Wesentlich länger diente es aber als Anlaufstation für Körperhygiene (mit Duschen und Wannenbädern) und Badespaß (mit den zwei Außenschwimmbecken). Erst der Bau des Hallenbades im Hagen, das 1976 eingeweiht wurde, hatte neun Jahre später dann die Einstellung des Badebetriebes zur Folge.

Landrat Hermann-Josef Tebroke empfindet den Kalender als „identitätsstiftend“; dass es längst Sammler gebe, die auf sein Erscheinen warten, zeige die „Verbundenheit zu dem, was den Rheinisch-Bergischen Kreis ausmacht“.

Sein Erfolgsrezept sei die Vielfalt; Tebroke griff das Beispiel Loosenau (unterhalb der Staumauer der Große-Dhünn-Talsperre) heraus, zumal dort gerade wieder unglaublich viele Menschen beim Tag der offenen Tür waren. Die Loosenau sei heute möglicher Standort von Aqualon. „Und dann blättert man, stöbert, bleibt mal hier hängen und mal da. Das ergibt dann den Reigen der Vielfalt.“

Ein Ausdruck dieser Vielfalt ist auch die Beschäftigung der Burscheider Heimathistorikerin Marie-Luise Mettlach mit der Rechtsordnung Johann Wilhelms von der Pfalz, besser bekannt als Jan Wellem, der das Herzogtum Berg von 1679 bis 1716 regierte. Er war nicht nur wegen seines freundlichen Umgangs mit seinen Untertanen beliebt, sondern schuf mit seiner Rechtsordnung auch ein Stück Rechtssicherheit im Herzogtum.
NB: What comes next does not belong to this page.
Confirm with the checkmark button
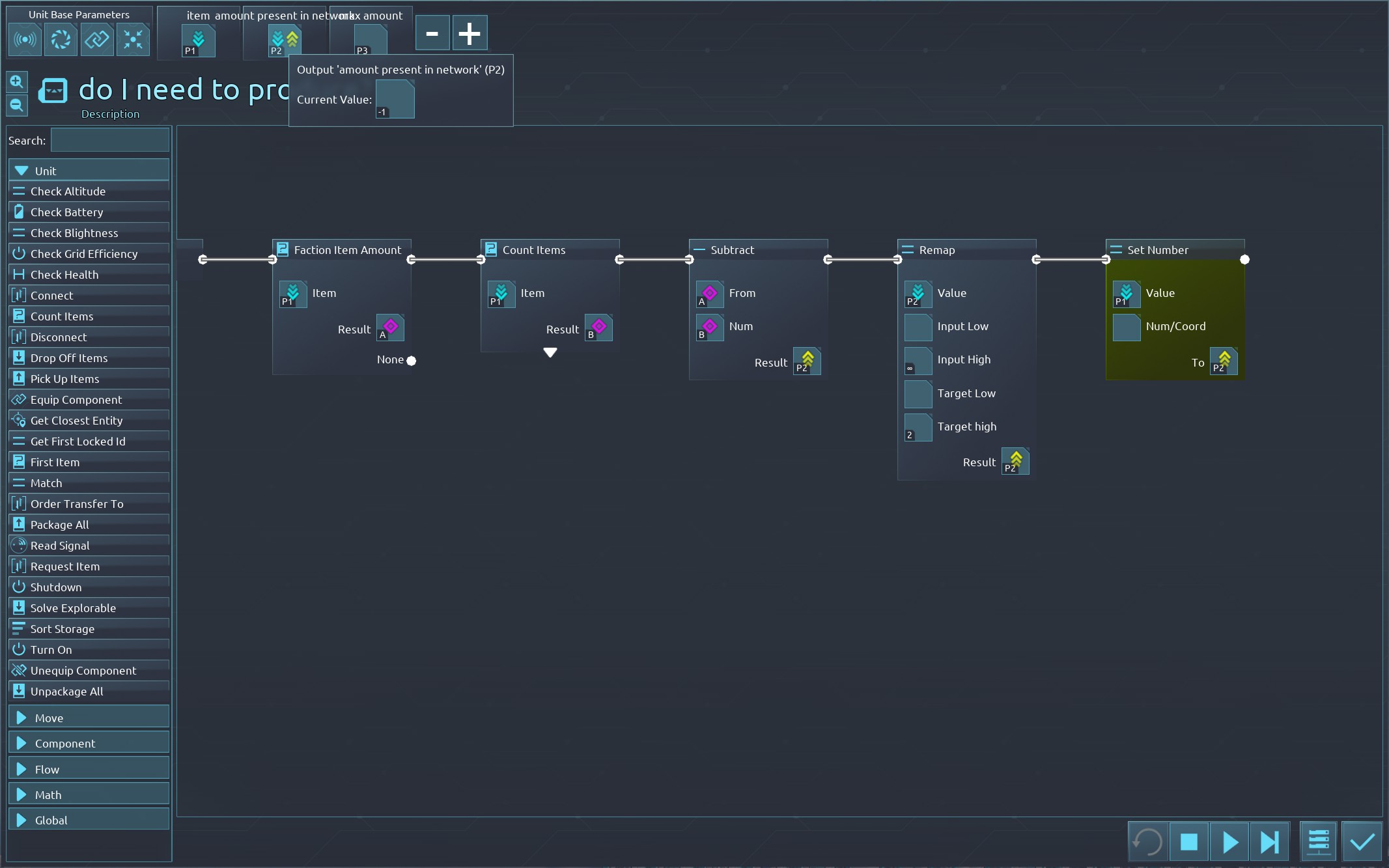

Wurmbach und Mettlach sind altbewährte Autoren des Kalenders, aber auch fünf neue Namen tauchen in der aktuellen Ausgabe auf. Titelbild ist der Altenberger Dom in einer eher selten zu sehenden Blickrichtung von Osten her; Hans-Martin Heider wollte zusammenzählen, wie häufig der „Bergische Dom“ bereits Titelmotiv des Rheinisch-Bergischen Kalenders war. Er musste bis 1950 zurückblicken, als der Dom seinerzeit mit einem Linolschnitt auf dem Titel war.

Schriftleiter Norbert Orthen hat diesmal Wert darauf gelegt, den Bereich Natur zu weiten. Schmetterlinge, Nashornkäfer, Bienen und andere (Stachel-)Insekten sowie Eibe und Stechpalme sind dabei die Themen.

Orthen vermag Vielfalt nur dann gewährleisten, wenn nicht „große wissenschaftliche Abhandlungen“ gedruckt werden. Bernd Eßers Text über „Schienenverkehr in und um Leverkusen“ findet 2015 die zweite und letzte Fortsetzung; Texte solcher Länge wird es aber nicht mehr geben. Orthen will Zeilen- und Seitenzahlen künftig vorgeben.

Er ermuntert freilich, sich als Autor zu beteiligen, mit dem Rheinisch-Bergischen Kalender vielleicht auch ein Medium für erste Veröffentlichungen zu finden. Soll heißen: „Es müssen keine Profis sein, die Texte einreichen.“ Wichtig sei eigentlich nur die Begeisterung für ein Thema aus dem Bergischen Land.